We study a setting where each agent in a network receives certain private signals generated by an unknown static state that belongs to a finite set of hypotheses. The agents are tasked with collectively identifying the true state. To solve this problem in a communication-efficient manner, we propose an event-triggered distributed learning algorithm that is based on the principle of diffusing low beliefs on each false hypothesis. Building on this principle, we design a trigger condition under which an agent broadcasts only those components of its belief vector that have adequate innovation, to only those neighbors that require such information. We establish that under standard assumptions, each agent learns the true state exponentially fast almost surely. We also identify sparse communication regimes where the inter-communication intervals grow unbounded, and yet, the asymptotic learning rate of our algorithm remains the same as the best known rate for this problem. We then establish, both in theory and via simulations, that our event-triggering strategy has the potential to significantly reduce information flow from uninformative agents to informative agents. Finally, we argue that, as far as only asymptotic learning is concerned, one can allow for arbitrarily sparse communication patterns.

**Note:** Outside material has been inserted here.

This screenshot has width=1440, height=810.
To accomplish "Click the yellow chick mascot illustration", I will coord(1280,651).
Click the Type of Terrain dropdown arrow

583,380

We introduce a simple time-triggered protocol to achieve communication-efficient non-Bayesian learning over a network. Specifically, we consider a scenario where a group of agents interact over a graph with the aim of discerning the true state of the world that generates their joint observation profiles. To address this problem, we propose a novel distributed learning rule wherein agents aggregate neighboring beliefs based on a min-protocol, and the inter-communication intervals grow geometrically at a rate $a \geq 1$. Despite such sparse communication, we show that each agent is still able to rule out every false hypothesis exponentially fast with probability $1$, as long as $a$ is finite. For the special case when communication occurs at every time-step, i.e., when $a=1$, we prove that the asymptotic learning rates resulting from our algorithm are network-structure independent, and a strict improvement upon those existing in the literature. In contrast, when $a>1$, our analysis reveals that the asymptotic learning rates vary across agents, and exhibit a non-trivial dependence on the network topology coupled with the relative entropies of the agents' likelihood models. This motivates us to consider the problem of allocating signal structures to agents to maximize appropriate performance metrics. In certain special cases, we show that the eccentricity centrality and the decay centrality of the underlying graph help identify optimal allocations; for more general scenarios, we bound the deviation from the optimal allocation as a function of the parameter $a$, and the diameter of the communication graph.